* begin ITEMS *

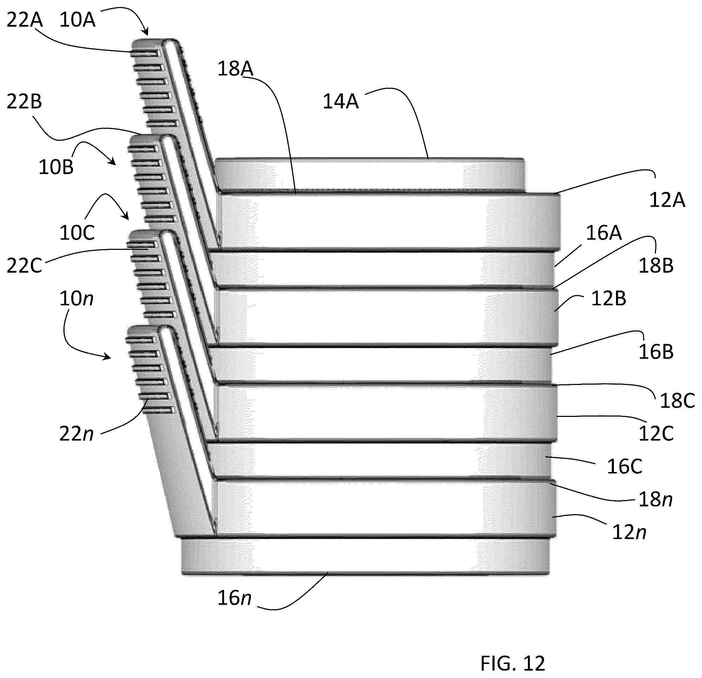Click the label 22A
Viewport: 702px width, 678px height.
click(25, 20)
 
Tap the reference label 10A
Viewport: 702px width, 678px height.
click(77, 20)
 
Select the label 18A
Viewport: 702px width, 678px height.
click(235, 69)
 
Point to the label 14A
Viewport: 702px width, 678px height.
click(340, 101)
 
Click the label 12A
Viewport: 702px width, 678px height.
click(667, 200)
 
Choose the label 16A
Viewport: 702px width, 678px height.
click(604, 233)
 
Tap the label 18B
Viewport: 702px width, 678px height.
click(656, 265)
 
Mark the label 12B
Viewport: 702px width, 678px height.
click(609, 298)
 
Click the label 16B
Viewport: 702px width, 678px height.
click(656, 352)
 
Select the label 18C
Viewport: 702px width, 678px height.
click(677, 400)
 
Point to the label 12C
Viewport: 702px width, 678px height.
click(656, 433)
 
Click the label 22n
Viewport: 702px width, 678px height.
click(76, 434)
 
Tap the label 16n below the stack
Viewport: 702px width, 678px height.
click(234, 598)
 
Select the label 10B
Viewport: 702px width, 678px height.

* end ITEMS *
* begin ITEMS *

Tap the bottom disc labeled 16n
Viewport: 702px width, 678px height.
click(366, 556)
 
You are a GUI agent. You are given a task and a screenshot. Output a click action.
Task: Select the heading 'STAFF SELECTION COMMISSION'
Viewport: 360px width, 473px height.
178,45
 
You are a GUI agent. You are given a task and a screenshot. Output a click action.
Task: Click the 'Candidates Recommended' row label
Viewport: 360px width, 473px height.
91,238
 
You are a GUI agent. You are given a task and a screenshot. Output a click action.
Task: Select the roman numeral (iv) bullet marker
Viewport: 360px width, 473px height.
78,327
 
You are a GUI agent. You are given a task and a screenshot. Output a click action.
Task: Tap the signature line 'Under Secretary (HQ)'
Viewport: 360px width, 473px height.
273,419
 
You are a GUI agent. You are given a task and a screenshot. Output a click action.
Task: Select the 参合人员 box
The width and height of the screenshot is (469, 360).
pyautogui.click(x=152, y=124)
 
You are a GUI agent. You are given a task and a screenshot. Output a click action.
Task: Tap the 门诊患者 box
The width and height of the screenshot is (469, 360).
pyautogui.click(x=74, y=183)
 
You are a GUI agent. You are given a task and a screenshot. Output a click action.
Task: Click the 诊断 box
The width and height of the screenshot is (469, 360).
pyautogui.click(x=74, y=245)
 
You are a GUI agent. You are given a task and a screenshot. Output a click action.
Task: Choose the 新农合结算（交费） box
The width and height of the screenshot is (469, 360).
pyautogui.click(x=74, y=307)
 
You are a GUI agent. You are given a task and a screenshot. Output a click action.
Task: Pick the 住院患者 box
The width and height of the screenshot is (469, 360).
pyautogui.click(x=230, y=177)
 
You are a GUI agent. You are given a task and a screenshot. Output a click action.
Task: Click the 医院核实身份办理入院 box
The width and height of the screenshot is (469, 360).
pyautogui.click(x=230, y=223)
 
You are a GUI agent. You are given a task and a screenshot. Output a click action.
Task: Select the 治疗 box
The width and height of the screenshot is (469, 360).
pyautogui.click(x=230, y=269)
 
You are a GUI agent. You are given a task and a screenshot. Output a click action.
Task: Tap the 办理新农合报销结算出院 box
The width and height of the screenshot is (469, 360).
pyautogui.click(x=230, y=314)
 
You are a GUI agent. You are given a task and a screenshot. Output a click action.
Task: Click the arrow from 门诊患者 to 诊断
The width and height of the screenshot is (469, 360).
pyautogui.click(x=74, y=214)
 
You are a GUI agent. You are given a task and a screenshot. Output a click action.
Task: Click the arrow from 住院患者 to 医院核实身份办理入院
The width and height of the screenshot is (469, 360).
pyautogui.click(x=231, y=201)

* end ITEMS *

- TASK TO CARRY OUT
Copy the rows from the line containing "Click the label 22A" through the line containing "click(76, 434)", inclusive. Leave the pictures out of your copy.

- EXERCISE RESULT
Click the label 22A
Viewport: 702px width, 678px height.
click(25, 20)
 
Tap the reference label 10A
Viewport: 702px width, 678px height.
click(77, 20)
 
Select the label 18A
Viewport: 702px width, 678px height.
click(235, 69)
 
Point to the label 14A
Viewport: 702px width, 678px height.
click(340, 101)
 
Click the label 12A
Viewport: 702px width, 678px height.
click(667, 200)
 
Choose the label 16A
Viewport: 702px width, 678px height.
click(604, 233)
 
Tap the label 18B
Viewport: 702px width, 678px height.
click(656, 265)
 
Mark the label 12B
Viewport: 702px width, 678px height.
click(609, 298)
 
Click the label 16B
Viewport: 702px width, 678px height.
click(656, 352)
 
Select the label 18C
Viewport: 702px width, 678px height.
click(677, 400)
 
Point to the label 12C
Viewport: 702px width, 678px height.
click(656, 433)
 
Click the label 22n
Viewport: 702px width, 678px height.
click(76, 434)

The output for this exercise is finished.